Purpose : Eyes with central corneal pathologies and post-refractive surgeries often preclude accurate measurement of intraocular pressure (IOP). The goal of the current study was to try to predict the central IOP from peripheral IOP in emmetropic and myopic eyes.

Methods : The study population included 25 emmetropes (ES) and 25 myopes (MS) aged 18 to 30 years. Three measurements of IOP were obtained using a non-contact air puff tonometer (Topcon CT80) at 5 corneal locations: central (cIOP), superior (sIOP), inferior (iIOP), nasal (nIOP) and temporal (tIOP). All peripheral corneal locations were approximately 2 mm from the limbus.
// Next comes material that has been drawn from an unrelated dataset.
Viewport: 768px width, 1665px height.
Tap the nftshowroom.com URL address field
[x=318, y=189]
Subsequently, three measurements of corneal thickness (CT) were taken using a specular microscope (Topcon SP-3000P) at the same central (cCT) and peripheral corneal (sCT, iCT, nCT, tCT) locations. All measurements were performed in the right eyes between 9 am and 3 pm.
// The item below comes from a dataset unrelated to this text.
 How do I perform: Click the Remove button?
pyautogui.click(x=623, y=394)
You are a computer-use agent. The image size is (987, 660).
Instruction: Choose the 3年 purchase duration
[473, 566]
Results : A one-way repeated measures ANOVA showed statistically significant differences in the mean IOP and CT measured at the central and peripheral cornea within each subject groups (p<0.05). The mean SD of the IOP measurements were: sIOP: 0.88 mmHg (ES); 0.96 mmHg (MS), iIOP: 0.79 mmHg (ES); 0.63 mmHg (MS), nIOP: 0.64 mmHg (ES); 0.69 mmHg (MS), tIOP: 0.70 mmHg (ES); 0.73 mmHg (MS).There were statistically significant linear relationships between the central and peripheral IOPs in both the subject populations (p<0.05). Peripheral CTs, except for iCT were significantly linearly correlated with cIOP, in emmetropes (p<0.05). No significant relationships were observed between peripheral CTs and cIOP in myopes. The mean ± SD of the absolute differences between measured and predicted cIOP from peripheral IOP and CT measurements using linear regression equations for the two populations were: sIOP: 1.05 ± 0.70 mmHg (ES); 0.86 ± 0.71 mmHg (MS), iIOP: 0.78 ± 0.62 mmHg (ES); 0.72 ± 0.48 mmHg (MS), nIOP: 0.77 ± 0.59 mmHg (ES); 0.60 ± 0.49 mmHg (MS), tIOP: 0.94 ± 0.54 mmHg (ES); 0.61 ± 0.62 mmHg (MS), sCT: 1.07 ± 0.84 mmHg (ES), nCT: 1.12 ± 0.63 mmHg (ES), tCT: 1.03 ± 0.73 mmHg (ES).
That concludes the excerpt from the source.